### What to work on
Word for word, set down the entries that follow.
==============================
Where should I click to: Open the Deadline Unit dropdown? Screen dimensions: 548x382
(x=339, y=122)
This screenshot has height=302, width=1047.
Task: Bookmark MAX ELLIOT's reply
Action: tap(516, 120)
==============================
### Answer to this task
Where should I click to: Open the Deadline Unit dropdown? Screen dimensions: 548x382
(x=339, y=122)
This screenshot has height=302, width=1047.
Task: Bookmark MAX ELLIOT's reply
Action: tap(516, 120)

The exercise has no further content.